Hatfields & McCoys, Revisited: Part 5.3 – The Legend of Abner Vance

Pictured from left to right: Randolph "Ole Ran'l" McCoy, Johnse Hatfield, Roseanna McCoy and Capt. William Anderson "Devil Anse" Hatfield.

By Guest Contributor Ryan Hardesty, Creator of “The Real Hatfield, Real McCoy, Real Feud, Real Matewan Facebook Group”

EDITOR’S NOTE: THIS IS PART 3 OF A 3-PART POST

We know one more fact about Betty Vance that makes her involvement in the Horton affair unlikely. DNA research on the part of various Vance descendants, coupled with local knowledge passed down through the families, has shown conclusively that some, perhaps all, of Betty Vance’s children were fathered by John Ferrell. John Ferrell was an early settler in the Tug Valley (his family was closely connected with the Hatfield family). He owned a mill near the current town of Matewan, West Virginia, and it was he, not her father Abner, who apparently bought (or helped buy) land for Betty and their children on the Kentucky side of the river (we’ve seen copies of the deeds). So it was John Ferrell who brought Betty and her children to the Tug Valley, who set them up on land just up the river from his own home, and who continued to take care of her, as far as we can tell, until her death. 

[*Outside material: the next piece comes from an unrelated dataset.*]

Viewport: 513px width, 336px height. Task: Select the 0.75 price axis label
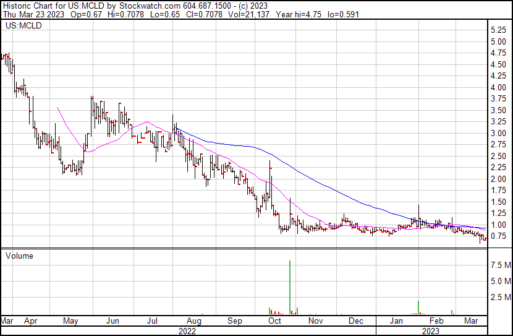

So if Devil Anse, on visiting his grandmother in her home on the banks of the Tug River, heard stories about his great grandfather Abner, they were very different stories than the ones Dean King and Lisa Alther think he heard. The story of Abner Vance would more likely have been told as a cautionary tale, the story of a man who let passion destroy his family. For whatever reason, in a moment of rage he killed a man, left his wife a widow, left his children fatherless, and left them all adrift in a difficult and sometimes dangerous world to make their way as best they could. He valued his own outrage more than the safety and security of his family, and they suffered for his act of taking justice into his own hands. And for a final irony, Abner killed the wrong man!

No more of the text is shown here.